In dem Augenblick wurde die Tür zum Klassenzimmer lautstark aufgeschoben und zog die Aufmerksamkeit aller Anwesenden auf die Person, die soeben eingetreten war.

„Setzen!“, herrschte die erhobene Stimme ihres Lehrers, der offenbar keine Zeit verschwenden und so schnell es ging zur Tat schreiten wollte. Ein Berg voller Papierbögen, vermutlich die Testfragen, landeten krachend auf seinem Tisch. „Wir gehen zu Beginn wie gehabt die Anwesenheit durch, danach erfolgt der heutige Test. Wer für Störungen oder Verzögerungen dieses Tagesplans sorgt, wird umgehend der Klasse verwiesen. Haben wir uns soweit verstanden? Ich dulde keine Widerrede!“

„Nein!“, rief Loki aus, noch ehe er sich beherrschen konnte. Im selben Moment schlug er mit beiden Händen auf seinen Pult, lehnte sich vor und deutete ungläubig auf den ägyptischen Gott, wobei er stammelte: „D-das glaube ich jetzt nicht! W-wieso bist du nicht …? Ist dieser Kerl also wirklich …?“

„Loki Laevatein“, schnitt Thoths Stimme ungemütlich durch das gesamte Klassenzimmer. Seine Hand landete laut aufschlagend auf der Platte seines Lehrerpults vor ihm. „Gibt es ein Problem? Ich habe dich nicht aufgerufen!“

„J-ja! I-ich meine … nein?“ Schnell ließ er sich zurück auf seinen Platz sinken, stützte die Ellenbogen auf und raufte sich die roten Haare. Immer wieder gab er ein leises Gemurmel von sich, das wie ein „Wieso, wieso?“ klang.

„Der erste Schwachkopf ist also anwesend.“ Thoth stieß ein abfälliges Schnauben aus. In einer Geste der Selbstbeherrschung richtete er sich das Monokel vor seinem rechten Auge. „Fahren wir direkt fort. Wer als Nächstes unaufgefordert den Mund aufmacht, fl... –“

Ein weiteres Mal wurde die Tür zum Klassenzimmer aufgeschoben. Weniger gewaltvoll als beim letzten Mal, doch wie schon zuvor, richteten sich auch jetzt wieder alle Augenpaare auf den Ankömmling.

„Anii*!“

Zeitgleich mit Takeru schob auch Apollon seinen Stuhl zurück und sprang auf. „Tsuki-Tsuki! Wie siehst du denn aus? Was ist passiert?“

Aus den hinteren Bankreihen schlug sich Loki hörbar gegen die Stirn, ein leises „Autschi“ ausstoßend.
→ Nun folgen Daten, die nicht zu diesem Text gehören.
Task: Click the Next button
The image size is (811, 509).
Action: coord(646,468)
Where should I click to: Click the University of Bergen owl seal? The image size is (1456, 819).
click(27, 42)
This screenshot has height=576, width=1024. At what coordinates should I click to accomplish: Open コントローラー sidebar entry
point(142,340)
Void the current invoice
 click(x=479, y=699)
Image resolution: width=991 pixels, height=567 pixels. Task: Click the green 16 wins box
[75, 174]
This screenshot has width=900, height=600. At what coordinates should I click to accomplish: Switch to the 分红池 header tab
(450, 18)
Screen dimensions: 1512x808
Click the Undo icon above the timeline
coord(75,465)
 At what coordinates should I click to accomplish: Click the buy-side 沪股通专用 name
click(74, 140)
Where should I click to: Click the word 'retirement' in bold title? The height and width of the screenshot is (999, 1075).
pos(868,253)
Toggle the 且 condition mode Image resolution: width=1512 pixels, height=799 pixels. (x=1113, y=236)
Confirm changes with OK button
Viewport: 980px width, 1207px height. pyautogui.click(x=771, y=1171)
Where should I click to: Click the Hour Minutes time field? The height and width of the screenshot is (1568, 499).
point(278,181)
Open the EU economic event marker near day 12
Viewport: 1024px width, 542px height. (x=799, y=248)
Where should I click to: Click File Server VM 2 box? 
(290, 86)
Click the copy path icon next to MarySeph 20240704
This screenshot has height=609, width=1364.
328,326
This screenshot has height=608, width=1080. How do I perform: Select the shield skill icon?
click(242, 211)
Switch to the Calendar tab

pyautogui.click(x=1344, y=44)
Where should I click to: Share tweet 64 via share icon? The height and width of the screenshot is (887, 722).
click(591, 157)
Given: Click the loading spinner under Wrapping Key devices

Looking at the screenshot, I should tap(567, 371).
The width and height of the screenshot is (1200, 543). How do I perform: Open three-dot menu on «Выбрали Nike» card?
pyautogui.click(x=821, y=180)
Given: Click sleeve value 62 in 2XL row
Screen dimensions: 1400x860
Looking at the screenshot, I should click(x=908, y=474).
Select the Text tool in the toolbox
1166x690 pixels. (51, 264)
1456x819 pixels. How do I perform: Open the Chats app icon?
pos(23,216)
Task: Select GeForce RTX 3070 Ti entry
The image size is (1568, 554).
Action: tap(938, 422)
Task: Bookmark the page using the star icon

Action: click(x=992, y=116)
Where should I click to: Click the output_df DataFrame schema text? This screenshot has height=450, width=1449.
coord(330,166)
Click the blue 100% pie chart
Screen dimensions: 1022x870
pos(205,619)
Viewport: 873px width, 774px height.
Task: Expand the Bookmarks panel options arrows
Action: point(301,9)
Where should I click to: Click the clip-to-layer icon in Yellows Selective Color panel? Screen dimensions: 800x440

„Tut mir leid, dass ich zu spät zum Unterricht komme“, sprach Tsukito an Thoth gewandt und verneigte sich ehrfürchtig mit geradem Rücken vor dem Lehrer. Den aufgeregten Zurufen der Freunde schenkte er keinerlei Beachtung.

Mit seiner Geduld schon fast am Ende, wandte sich der Ägypter seinem Schüler zu. Sein griesgrämig versteinertes Gesicht lockerte sich auf, als er das seltsame Bild bemerkte, das der Mondgott vor ihm an der Tür ergab.

Überrascht oder skeptisch, das war nicht fest zu bestimmen, hob er eine Augenbraue und musterte den Jungen von oben bis unten. „Hey, Totsuka Tsukito … Kannst du mir diesen Aufzug irgendwie erklären?“

Aufgeforderter richtete sich in eine gerade Haltung auf und begegnete frei jeglicher Emotion dem abschätzigen Blick des Lehrers. Man hätte annehmen können, dass er selbst nicht bemerkt hatte, in welch unschicklicher Verfassung er vor der Klasse stand.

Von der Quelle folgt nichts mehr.